Monday, December 11, 2017

Contentiousness

So I'm not sure what time or year you'll be reading this, whether it's 2017 or 2057, but this is a time when there is a lot of contention. Online arguments result in less listening and more snarling, name calling, and hateful discourse. We lament the time when two people could get face to face and discuss their viewpoints.

I've seen some more of that than I wanted to recently. I had a set of parents take umbrage with the way I was playing with their children. I used to be their teacher, and consider these kids to not just be an assignment I used to have. I try to love them and notice them, but sometimes I get in the way of myself apparently. It was an unpleasant encounter. 

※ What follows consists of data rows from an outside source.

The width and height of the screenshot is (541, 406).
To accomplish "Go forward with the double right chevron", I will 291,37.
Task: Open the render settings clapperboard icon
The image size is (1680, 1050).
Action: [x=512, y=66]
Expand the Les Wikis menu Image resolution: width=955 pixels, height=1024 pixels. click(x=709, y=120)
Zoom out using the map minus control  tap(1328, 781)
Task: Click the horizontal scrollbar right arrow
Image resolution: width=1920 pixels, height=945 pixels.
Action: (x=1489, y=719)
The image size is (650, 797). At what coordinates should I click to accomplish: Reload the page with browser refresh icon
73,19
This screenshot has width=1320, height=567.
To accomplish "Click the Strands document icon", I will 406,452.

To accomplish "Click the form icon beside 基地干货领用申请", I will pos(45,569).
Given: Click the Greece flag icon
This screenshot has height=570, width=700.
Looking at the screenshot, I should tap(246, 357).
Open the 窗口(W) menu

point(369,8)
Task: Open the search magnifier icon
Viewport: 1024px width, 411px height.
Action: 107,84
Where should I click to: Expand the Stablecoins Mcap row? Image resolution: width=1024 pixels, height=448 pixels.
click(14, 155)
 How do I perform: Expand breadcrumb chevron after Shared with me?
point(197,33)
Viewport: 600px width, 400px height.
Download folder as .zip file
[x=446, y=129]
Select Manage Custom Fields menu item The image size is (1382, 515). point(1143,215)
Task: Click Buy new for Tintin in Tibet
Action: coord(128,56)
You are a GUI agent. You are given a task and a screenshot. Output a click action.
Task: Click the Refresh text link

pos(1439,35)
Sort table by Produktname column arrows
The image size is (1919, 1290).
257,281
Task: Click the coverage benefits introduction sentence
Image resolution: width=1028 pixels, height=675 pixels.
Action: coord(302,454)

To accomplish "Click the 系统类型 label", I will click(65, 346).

Then this morning I see a person I know who films himself wearing a trump hat, walking around a group of angry liberal protestors. The way he was treated was appalling. I personally wouldn't do that because I don't have the time for it, and the confrontation troubles and weakens my soul.

But this is the time we're living in. Disagreements quickly fly into personal attacks, and people degrade themselves with the words and gestures that so quickly come to the surface. It is in this environment that I read in D&C 10:63-65 today. Here is the Lord saying that he's not fond of contention either. "And this I do that I may establish my gospel, that there may not be so much contention; yea, Satan doth stir up the hearts of the people to contention.. they do err, for they do wrest the scriptures and do not understand them"

Yeah, been there, and know those people. People that arrogantly pound the scriptures to prove with their twisted logic that they are superior, because they are right.

Then the Lord steps in. I notice that he doesn't take sides with anyone, he just extends an invitation: "65 For, behold, I will gather them as a hen gathereth her chickens under her wings, if they will not harden their hearts". 

So - it doesn't matter how right or wrong your understanding of the scriptures may be, the Lord will still gather and protect you. He'll nurture you, but there is a caveat, and of course it has to do with us - not the Lord. If we harden our heart the promise of protection and nurture goes away. It's interesting to me that the condition the Lord extends has nothing to do with our interpretation of the scriptures, it's whether we choose to depend on ourselves or on the Lord. I can be wrong all day long, but if I look to the Lord earnestly for protection and care, I'll be blessed. I would also imagine that if I do that he'll guide me toward the truth. And if I'm open to him, I'll accept it.

I notice that the conversion for me would have nothing to do with arguing or name calling, or personal attacks, or unkind names thrown at me to get me to yield. It's about me, my heart, and the Lord.

It also occurs to me that this is an example of what it means to look to the Lord. If I'm looking to him for guidance and protection, this is not a glance sort of look. It's not a one look and done thing. He is my focus, my center, my backdrop, my protection. He is my teacher, my mentor and my defender, and the more I make him these things, the more he can deeply fill those roles for me.

But the limiting factor is not the Lord's willingness, it is me and my heart. What I will allow him to do for me based on where my heart and my willingness is at.

Verse 69 "...Whosoever...endureth..to the end, him will I establish upon my rock, and the gates of hell shall not prevail against them."

There comes a time when I become less of a chick in the Lord's wings, and more of a stander on a rock. He knows how to make that transition - I don't. But I like the concept of being the rock-stander, who the gates of hell can't defeat.

May we set our hearts on soft cycle with the Lord, and look to Him to lead. It gets better that way.